Reputation: 91
I have seen similar questions, but it seems all would not work in Python 3.8. I have a dataframe like
index id
0 0001 01 12537.30 0
1 0001 01 1278.50 1
2 0001 03 53.10 0
where id column should be split into 4 columns, but they are in one column now. I need to split it based on space.
I have tried
df2 = df1['id'].apply(lambda x: pd.Series(x.split(' ')))
or
df1[["City", "State", "Country",'indicator']] = df1["id"].str.split(pat=" ", expand=True)
All told me that TypeError: 'function' object is not subscriptable. Does anyone have any idea? Thanks
Upvotes: 0
Views: 1401
Reputation: 2923
Pretty late, but this is what you can do:
df['id'].str.extractall('(\w+)')[0].unstack()

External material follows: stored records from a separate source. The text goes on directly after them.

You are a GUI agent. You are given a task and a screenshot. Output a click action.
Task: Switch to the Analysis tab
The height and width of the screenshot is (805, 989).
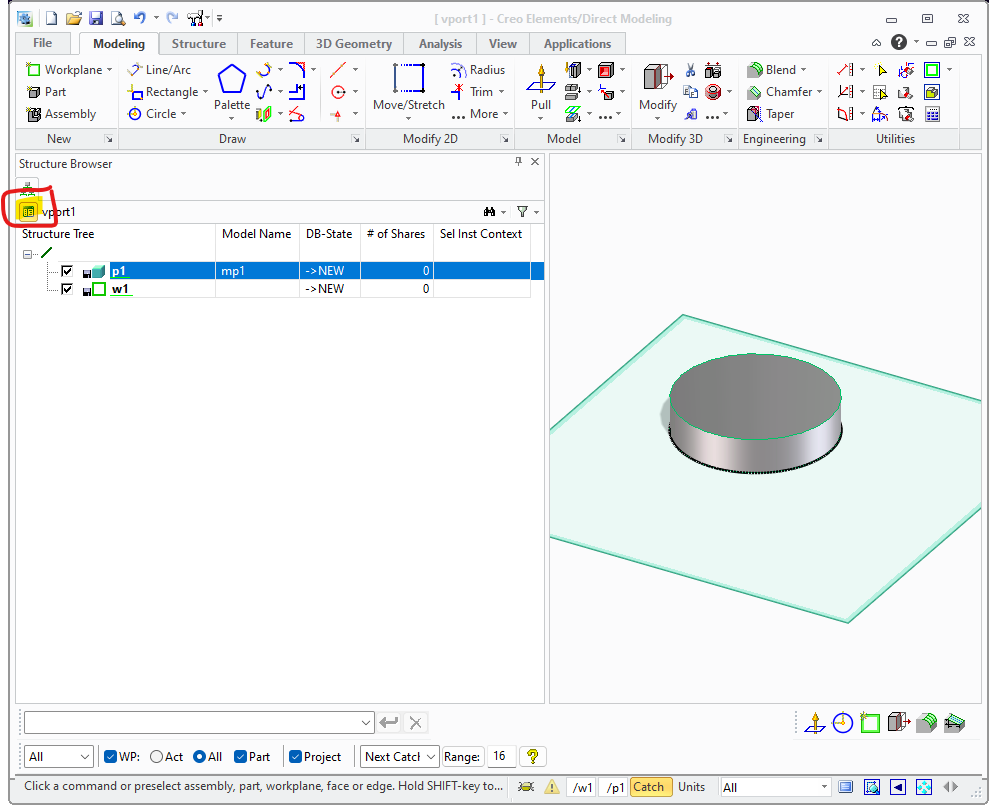(439, 43)
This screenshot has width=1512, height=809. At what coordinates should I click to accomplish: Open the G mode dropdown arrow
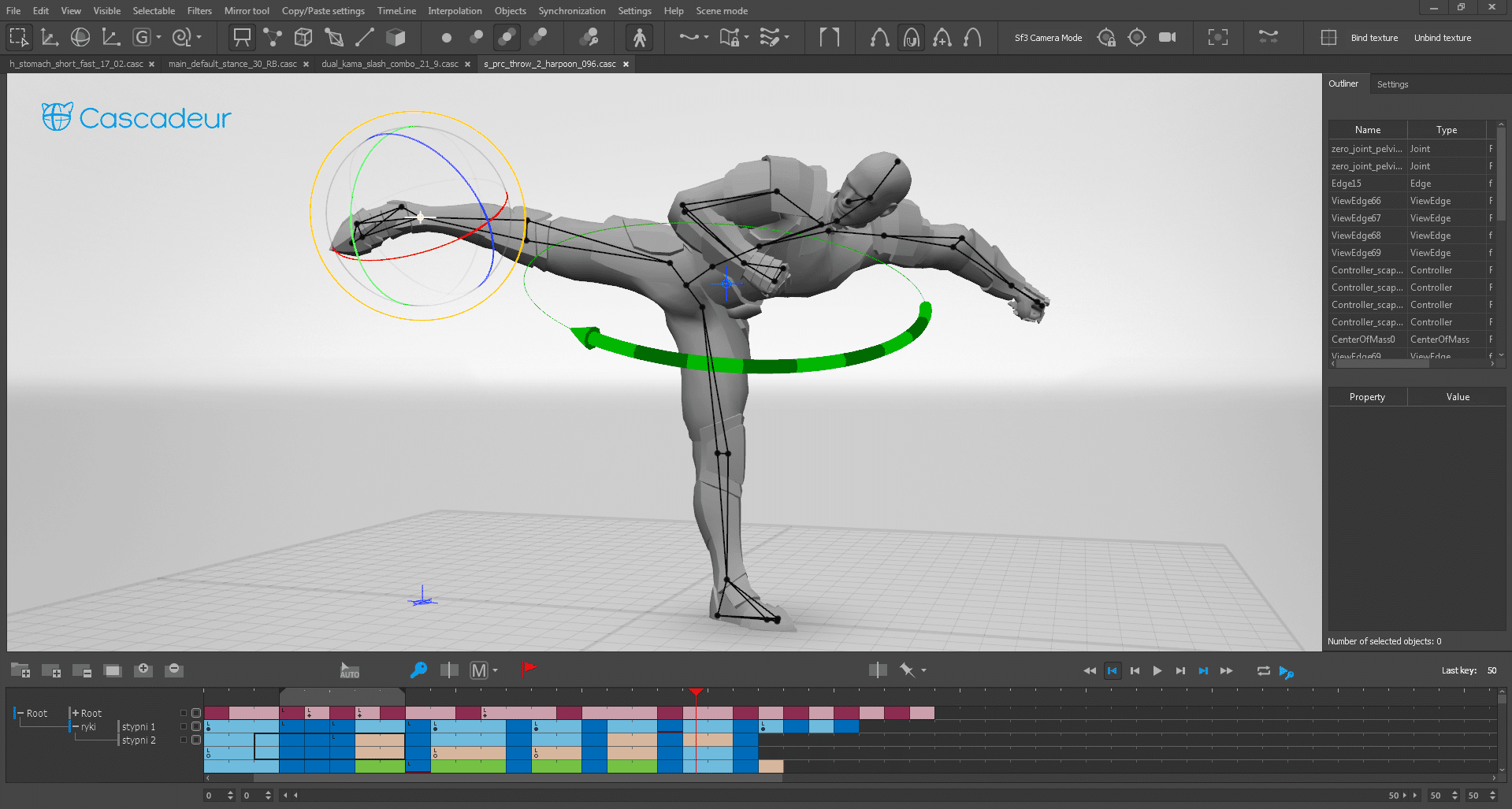tap(158, 37)
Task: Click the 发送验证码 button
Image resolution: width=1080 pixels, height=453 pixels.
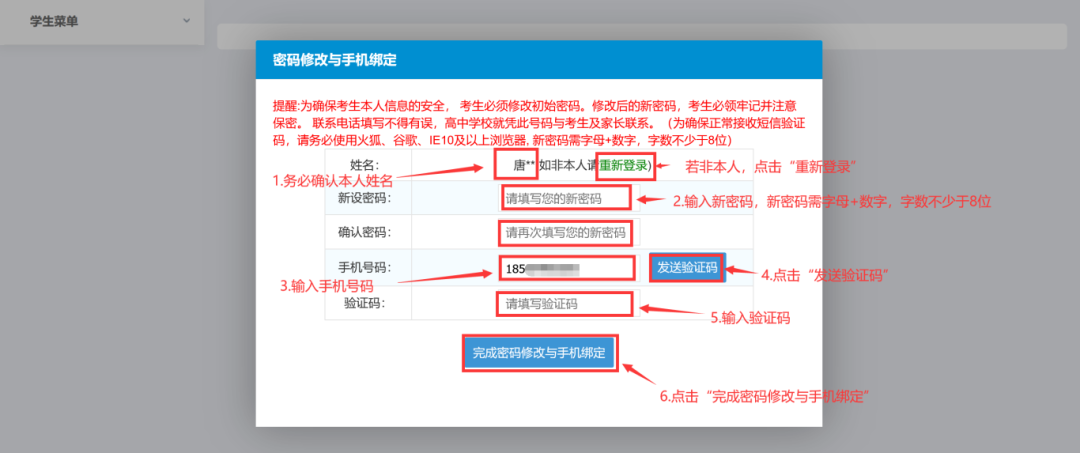Action: [x=687, y=268]
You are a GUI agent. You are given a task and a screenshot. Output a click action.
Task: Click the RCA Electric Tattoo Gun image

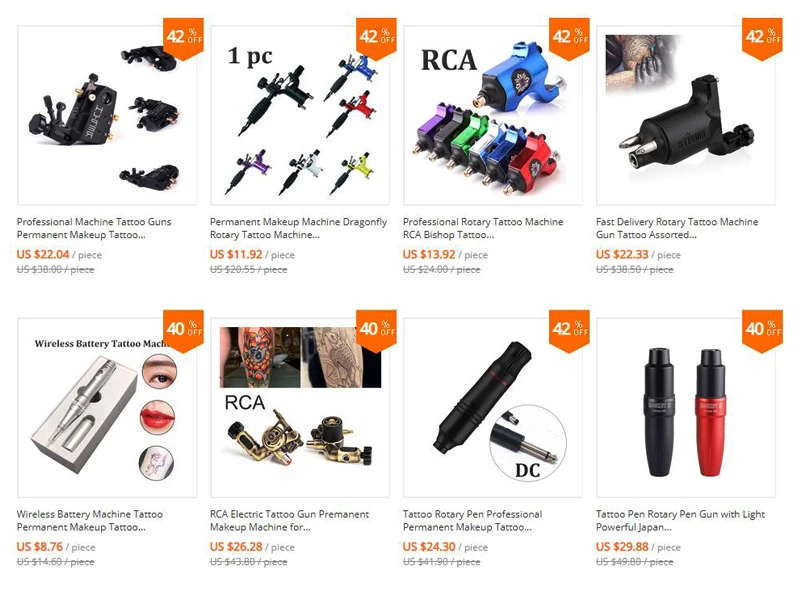click(x=300, y=408)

Here is the link to the original answer (Link
Upvotes: 0
Reputation: 2901
Instead of going through the hassle of splitting the column, the easy path for you would be to create a new Dataframe with read_csv
method where the sep
argument as spaces or tab (whatever you have there) and skiprows
argument as 1 and names=[co1, col2, col3,...].
Here is an example to further clarify the above point:
new_df = pd.read_csv(path_to_your_file, sep='\\t', skiprows=1, names=['id', 'col1', 'col2', 'col3']
Upvotes: 1